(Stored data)
▬▬▬▬▬▬

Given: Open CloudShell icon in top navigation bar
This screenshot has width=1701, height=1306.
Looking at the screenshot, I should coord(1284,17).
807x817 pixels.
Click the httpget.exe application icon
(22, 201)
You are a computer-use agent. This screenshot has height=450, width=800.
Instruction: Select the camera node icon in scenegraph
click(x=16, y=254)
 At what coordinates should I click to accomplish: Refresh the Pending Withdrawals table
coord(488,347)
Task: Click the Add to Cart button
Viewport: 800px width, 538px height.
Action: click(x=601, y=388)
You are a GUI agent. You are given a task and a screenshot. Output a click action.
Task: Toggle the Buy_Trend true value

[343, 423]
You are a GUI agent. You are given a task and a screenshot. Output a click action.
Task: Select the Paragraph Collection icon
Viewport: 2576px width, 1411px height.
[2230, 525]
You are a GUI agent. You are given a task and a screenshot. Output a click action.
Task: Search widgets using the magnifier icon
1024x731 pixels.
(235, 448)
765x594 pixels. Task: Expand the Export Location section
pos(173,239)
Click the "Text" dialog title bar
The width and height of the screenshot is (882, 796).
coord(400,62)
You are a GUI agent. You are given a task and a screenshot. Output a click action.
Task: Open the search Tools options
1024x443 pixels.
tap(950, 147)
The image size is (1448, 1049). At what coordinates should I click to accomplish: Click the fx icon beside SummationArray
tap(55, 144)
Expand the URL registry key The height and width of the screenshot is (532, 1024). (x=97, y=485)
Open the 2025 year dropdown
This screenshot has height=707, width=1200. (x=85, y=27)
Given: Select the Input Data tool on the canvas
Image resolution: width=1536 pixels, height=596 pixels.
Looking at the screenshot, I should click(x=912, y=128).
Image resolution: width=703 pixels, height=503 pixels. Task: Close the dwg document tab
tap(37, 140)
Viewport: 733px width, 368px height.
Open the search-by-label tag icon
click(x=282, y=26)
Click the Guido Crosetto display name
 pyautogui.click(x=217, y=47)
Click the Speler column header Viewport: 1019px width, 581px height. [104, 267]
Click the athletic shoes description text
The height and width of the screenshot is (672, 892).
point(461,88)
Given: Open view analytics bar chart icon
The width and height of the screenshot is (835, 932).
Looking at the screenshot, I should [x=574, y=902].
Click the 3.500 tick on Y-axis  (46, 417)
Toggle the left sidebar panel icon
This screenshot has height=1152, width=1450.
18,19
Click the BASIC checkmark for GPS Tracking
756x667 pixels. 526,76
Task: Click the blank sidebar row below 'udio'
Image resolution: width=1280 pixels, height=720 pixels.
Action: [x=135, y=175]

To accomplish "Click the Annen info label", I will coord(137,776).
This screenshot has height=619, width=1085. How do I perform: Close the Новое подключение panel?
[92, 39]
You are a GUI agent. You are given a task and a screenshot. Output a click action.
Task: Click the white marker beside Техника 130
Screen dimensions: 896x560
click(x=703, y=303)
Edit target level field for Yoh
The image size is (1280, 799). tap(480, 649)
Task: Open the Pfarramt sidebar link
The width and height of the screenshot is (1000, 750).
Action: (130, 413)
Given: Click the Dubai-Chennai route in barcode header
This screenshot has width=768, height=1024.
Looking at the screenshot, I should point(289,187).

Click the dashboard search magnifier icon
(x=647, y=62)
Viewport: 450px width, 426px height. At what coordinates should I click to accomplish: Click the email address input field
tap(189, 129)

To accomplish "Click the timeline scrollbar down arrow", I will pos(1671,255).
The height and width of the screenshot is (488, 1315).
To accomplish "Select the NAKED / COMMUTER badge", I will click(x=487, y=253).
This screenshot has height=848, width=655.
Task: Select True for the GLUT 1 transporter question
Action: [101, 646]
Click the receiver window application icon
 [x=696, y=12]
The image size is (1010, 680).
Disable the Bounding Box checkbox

▬▬▬▬▬▬

PROBLEM STATEMENT: Restate word for word each line of the data from the one with "Edit target level field for Yoh" to the last, keeping both ends.

ANSWER:
Edit target level field for Yoh
The image size is (1280, 799). tap(480, 649)
Task: Open the Pfarramt sidebar link
The width and height of the screenshot is (1000, 750).
Action: (130, 413)
Given: Click the Dubai-Chennai route in barcode header
This screenshot has width=768, height=1024.
Looking at the screenshot, I should point(289,187).

Click the dashboard search magnifier icon
(x=647, y=62)
Viewport: 450px width, 426px height. At what coordinates should I click to accomplish: Click the email address input field
tap(189, 129)

To accomplish "Click the timeline scrollbar down arrow", I will pos(1671,255).
The height and width of the screenshot is (488, 1315).
To accomplish "Select the NAKED / COMMUTER badge", I will click(x=487, y=253).
This screenshot has height=848, width=655.
Task: Select True for the GLUT 1 transporter question
Action: [101, 646]
Click the receiver window application icon
 [x=696, y=12]
The image size is (1010, 680).
Disable the Bounding Box checkbox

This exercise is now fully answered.